Dennoch wurde 1830 von der Verwaltung Tasmaniens ein Kopfgeld auf das Raubtier ausgesetzt; eine Politik, die dem Thylacinus cynocephalus (so sein wissenschaftlicher Name) innerhalb von hundert Jahren den Garaus machen sollte. Umso ironischer mutet es an, dass es nun wiederum ein Kopfgeld ist, mit dem zur Beweisführung angestachelt wird, dass es den «Tasmanischen Tiger» doch noch gibt. Denn dass er trotz allem existiert, das ist die Hoffnung der romantischen Seele vieler australischer Tierfreunde. Sie gründet auf rund 4000 angeblichen Sichtungen in den letzten 70 Jahren.

 

Eine verzwickte Aufgabe

Das Nachrichtenmagazin «The Bulletin» will es nun genau wissen. Es setzte einen Preis von umgerechnet gut einer Million Franken aus für den Nachweis der Existenz des Tiers bis Ende Juni. Wem das als verlockend genug erscheint, um mit Feldstecher und Kamera bewehrt ins nächste Flugzeug nach Tasmanien zu steigen, dem sei allerdings abgeraten. Denn das Kleingedruckte, das die Bedingungen für die Zuerkennung des Preises nennt, füllt mehrere Seiten. Es muss sich um ein reinrassiges, erwachsenes Tier aus natürlicher Fortpflanzung handeln, das lebendig und unverletzt ist und zur Zeit der Ausschreibung des Wettbewerbs nicht in Gefangenschaft lebte. Beigebracht werden muss nicht nur Bildmaterial, bestehend aus zwei digitalen Bildern sowie zwei Videosequenzen, die das Tier in Bewegung zeigen, sondern auch gleich ein «Tiger» selbst in Fleisch und Blut samt einer Beurteilung durch einen Veterinärmediziner.
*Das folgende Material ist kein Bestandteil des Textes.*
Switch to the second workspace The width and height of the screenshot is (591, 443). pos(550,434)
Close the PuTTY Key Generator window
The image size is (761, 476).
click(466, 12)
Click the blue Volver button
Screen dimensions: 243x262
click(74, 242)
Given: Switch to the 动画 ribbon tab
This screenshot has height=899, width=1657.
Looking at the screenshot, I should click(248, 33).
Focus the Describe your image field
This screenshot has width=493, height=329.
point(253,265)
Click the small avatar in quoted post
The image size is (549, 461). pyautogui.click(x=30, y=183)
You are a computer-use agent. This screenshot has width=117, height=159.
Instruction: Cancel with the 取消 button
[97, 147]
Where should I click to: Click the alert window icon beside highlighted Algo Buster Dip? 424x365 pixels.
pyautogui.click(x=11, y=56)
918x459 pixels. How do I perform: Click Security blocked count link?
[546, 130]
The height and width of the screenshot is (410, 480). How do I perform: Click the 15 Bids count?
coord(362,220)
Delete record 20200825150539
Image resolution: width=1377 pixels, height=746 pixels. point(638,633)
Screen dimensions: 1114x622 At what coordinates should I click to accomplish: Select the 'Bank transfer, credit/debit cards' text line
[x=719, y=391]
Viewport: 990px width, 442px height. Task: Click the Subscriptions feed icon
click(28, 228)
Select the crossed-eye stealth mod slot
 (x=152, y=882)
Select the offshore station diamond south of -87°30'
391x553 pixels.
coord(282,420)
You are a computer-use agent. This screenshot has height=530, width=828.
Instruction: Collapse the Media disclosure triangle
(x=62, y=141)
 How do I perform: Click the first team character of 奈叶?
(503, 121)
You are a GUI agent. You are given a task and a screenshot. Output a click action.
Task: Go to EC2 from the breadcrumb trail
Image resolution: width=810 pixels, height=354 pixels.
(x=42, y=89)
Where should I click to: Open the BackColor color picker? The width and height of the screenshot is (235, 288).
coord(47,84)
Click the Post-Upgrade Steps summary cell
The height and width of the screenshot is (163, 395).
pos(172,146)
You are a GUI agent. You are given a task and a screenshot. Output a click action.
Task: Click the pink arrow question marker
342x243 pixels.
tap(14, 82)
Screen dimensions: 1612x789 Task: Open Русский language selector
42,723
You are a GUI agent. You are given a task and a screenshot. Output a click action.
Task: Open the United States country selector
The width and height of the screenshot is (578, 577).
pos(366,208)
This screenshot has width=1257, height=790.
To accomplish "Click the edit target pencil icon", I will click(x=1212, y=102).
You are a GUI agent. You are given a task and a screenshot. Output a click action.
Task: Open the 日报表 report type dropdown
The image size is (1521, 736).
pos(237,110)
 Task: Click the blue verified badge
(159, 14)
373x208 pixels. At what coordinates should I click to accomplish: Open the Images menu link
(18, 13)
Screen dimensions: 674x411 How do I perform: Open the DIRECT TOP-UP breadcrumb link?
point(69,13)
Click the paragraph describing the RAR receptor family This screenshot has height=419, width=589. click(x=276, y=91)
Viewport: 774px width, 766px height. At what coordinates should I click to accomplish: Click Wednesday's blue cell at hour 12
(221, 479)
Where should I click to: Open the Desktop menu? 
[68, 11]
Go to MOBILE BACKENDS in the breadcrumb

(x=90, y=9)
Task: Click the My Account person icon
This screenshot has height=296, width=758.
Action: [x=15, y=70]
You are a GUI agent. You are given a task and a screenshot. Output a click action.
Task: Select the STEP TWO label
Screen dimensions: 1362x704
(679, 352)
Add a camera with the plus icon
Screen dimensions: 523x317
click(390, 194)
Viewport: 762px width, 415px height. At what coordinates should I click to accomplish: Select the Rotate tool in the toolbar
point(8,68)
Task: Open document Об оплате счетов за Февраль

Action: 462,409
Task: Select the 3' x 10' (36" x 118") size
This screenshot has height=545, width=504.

Nur schon deshalb hätte der Fotograf des eingangs erwähnten Bildes im «Sydney Morning Herald» keinen Anspruch auf den Preis. Dieser war im Übrigen auch gar nicht sein Ziel. Vielmehr wollte er demonstrieren, wie einfach es ist, eine «Tiger»-Sichtung vorzutäuschen. Das Tier hatte er aus einem vergrösserten und handkolorierten Abzug einer historischen Schwarzweissfotografie eines «Tigers» fabriziert, auf Pappe aufgezogen, in die Farne seines Vorgartens gestellt und kunstvoll genug abgelichtet, um eine überzeugende Illusion zu kreieren. Dass es jemandem überhaupt gelingen wird, die Million zu ergattern, ist angesichts des verlangten Beweismaterials sehr zu bezweifeln. Und es gibt noch ein weiteres Hindernis: Die Regeln verlangen, dass sich alles im Rahmen des Gesetzes abspielt. Nach Ansicht der tasmanischen Regierung bedingt dies die Beantragung einer Genehmigung für das Einfangen eines Tiers – und man denke nicht einmal daran, solche Genehmigungen zu erteilen.

 

Gefahren der Wildnis

Das Bemühen der Behörden, Leute, die dem Lockruf der «Tiger-Million» in die tasmanischen Wälder folgen wollen, von solchem Tun abzuhalten, ist nachvollziehbar. Tasmanien mag bei Festland-Australiern die Erinnerung an eindrückliche, naturnahe Erlebnisferien wecken und für Ausländer eine noch viel weiter entfernte und damit romantisch verklärte Wildnis darstellen, doch zu spassen ist mit der Natur dort nicht. Die Zivilisation hört am Rand der Städte und Dörfer auf. Dort, wo man den «Tasmanischen Tiger» vielleicht noch finden könnte, erstreckt sich über Hunderte von Quadratkilometern Urwald ohne Dörfer, Strassen oder Telefonkabinen, von einem Mobiltelefonnetz ganz zu schweigen. In solcher Umgebung muss man sich bewegen können, will man nicht zugrunde gehen.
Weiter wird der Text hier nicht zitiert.